Inform your customers that there will be media present at your location. Ask them to refrain from cloud chasing while they are there. Provide adequate ventilation if you have a lot of people in your shop. Remember, not every one is a vaper and even though we KNOW there is NO HARM to bystanders, we should still be respectful of them in “our house”.
Remember to stress the importance of smokers switching to a less harmful alternative. There are plenty of studies and research available, most of them are cited on this very website. Please use them to your advantage. Prepare notes on subjects that you want to cover.
Having been interviewed for television on several occasions in the past, one of the best things you an do is to forget there is a camera in your face. It could make you nervous or it could raise your bravado. Remember, what they end up reporting not only reflects on this product and your company, but the entire industry. It would behoove you to present yourselves in the most professional educated way possible.
Take a look at the video below.
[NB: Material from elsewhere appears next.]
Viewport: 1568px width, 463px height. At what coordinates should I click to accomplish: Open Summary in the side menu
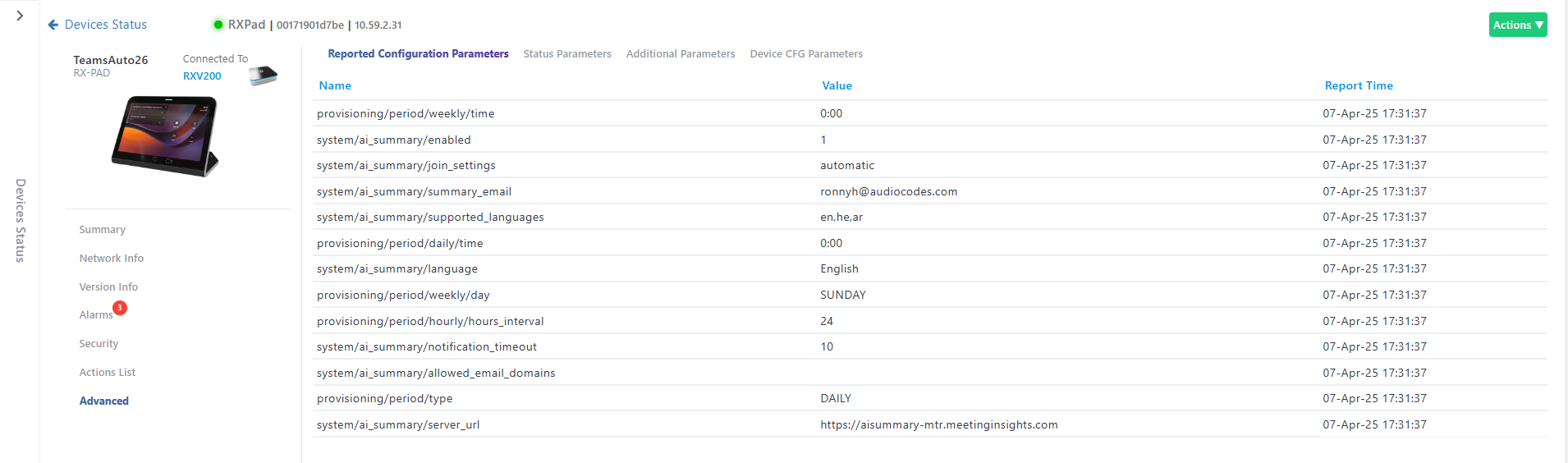[102, 230]
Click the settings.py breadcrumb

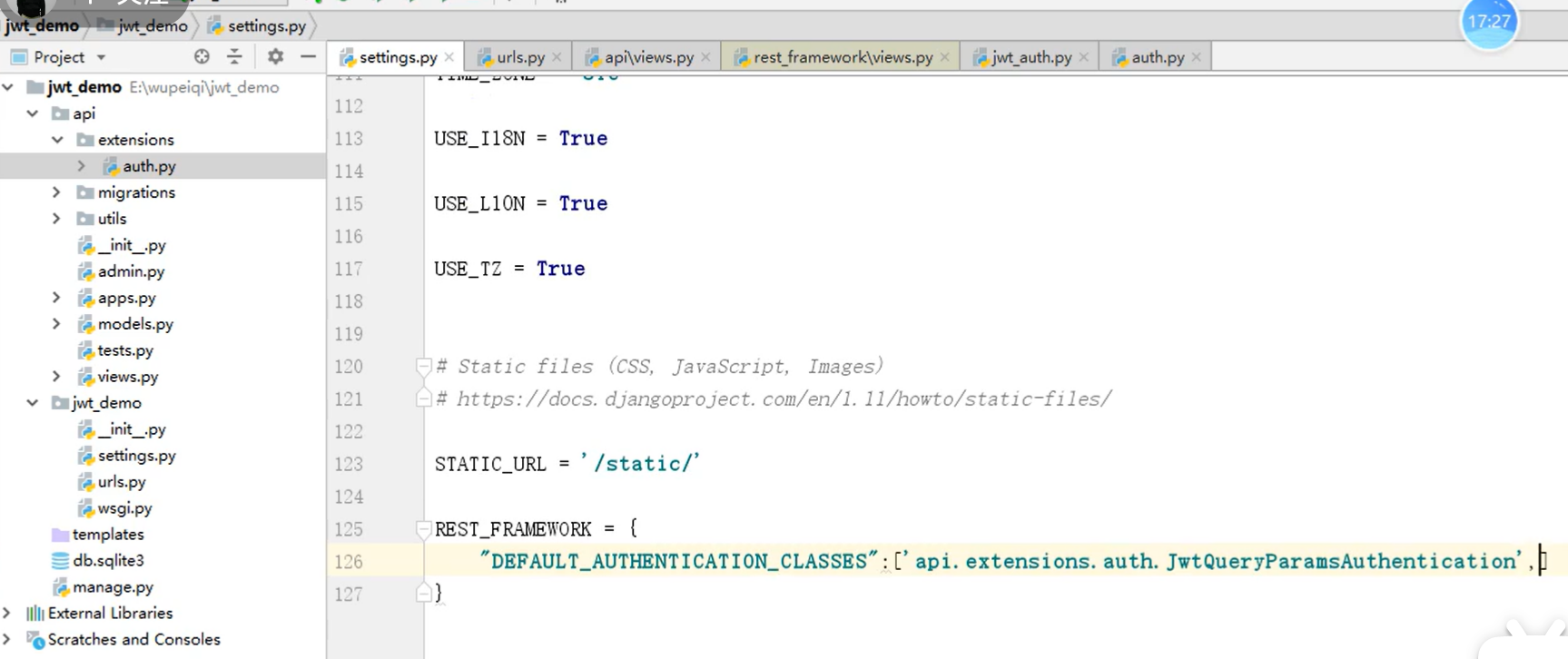pos(266,26)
For the most part, this was really good, aside from the cloud chasing. Clouds are not going to be what attracts most smokers to vaping and they do not do us any favors when the politicians who are hell-bent on shutting us down, see these clouds reported in mainstream media. This is something I feel every vaper needs to have drummed into their heads until it is like a neon sign behind their eyelids. Vape like its 2010 and you are using a cigalike when the news is in your face!


I think with a little preparation and some common sense, we can all play a big part in ensuring that these products and your businesses come out on top and are portrayed more positively and accurately in the news.
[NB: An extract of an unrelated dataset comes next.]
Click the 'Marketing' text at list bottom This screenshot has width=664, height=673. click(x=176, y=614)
Reactions: Like 2 | Winner 1 | Informative 2


----------



## Xhale (21/8/15)

lovely lady who works tirelessly to promote vaping. You dont always have to agree with what she writes, but she'll still be campaigning tomorrow, and the day after, and the day after. We need more like her.

except, they banned her from UK Vapefest just a few weeks ago. Silly vaping politics.
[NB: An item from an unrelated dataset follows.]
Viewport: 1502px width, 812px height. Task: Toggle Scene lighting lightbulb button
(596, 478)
Reactions: Like 1 | Agree 2


----------



## Eequinox (21/8/15)

Stroodlepuff said:


> Over the last few months since cloud chasing has become a popular way to vape, we have seen a lot of it portrayed in the media. As an advocate and vaping’s resident *****, I want to touch on a couple things that may help vapers and retail locations when the media comes knocking for an interview or looking for some footage of what vape shops are about.
> 
> A lot of us long time vapers tend to forget why we started vaping in the first place. Most of us wanted to quit smoking, some of us didn’t but wanted a safer alternative, and some of us quit by accident. These reasons are still reasons that millions of other smokers might have when they decide they are ready to make the switch.
> 
> ...


some very sound advice right there

Reactions: Like 1 | Agree 2


----------



## VapeMeStoopid (23/8/15)

Thanks for sharing this on your forum here... South Africa? Wow! It never ceases to amaze me how far some of what I write manages to travel in this wonderful cyber world! Thanks again

Reactions: Like 1 | Winner 6


----------



## BumbleBee (23/8/15)

VapeMeStoopid said:


> Thanks for sharing this on your forum here... South Africa? Wow! It never ceases to amaze me how far some of what I write manages to travel in this wonderful cyber world! Thanks again


And thank you for writing this

Reactions: Agree 2


----------



## Stroodlepuff (23/8/15)

VapeMeStoopid said:


> Thanks for sharing this on your forum here... South Africa? Wow! It never ceases to amaze me how far some of what I write manages to travel in this wonderful cyber world! Thanks again



Yes thank you for writing it  I love reading your postings

Reactions: Agree 1


----------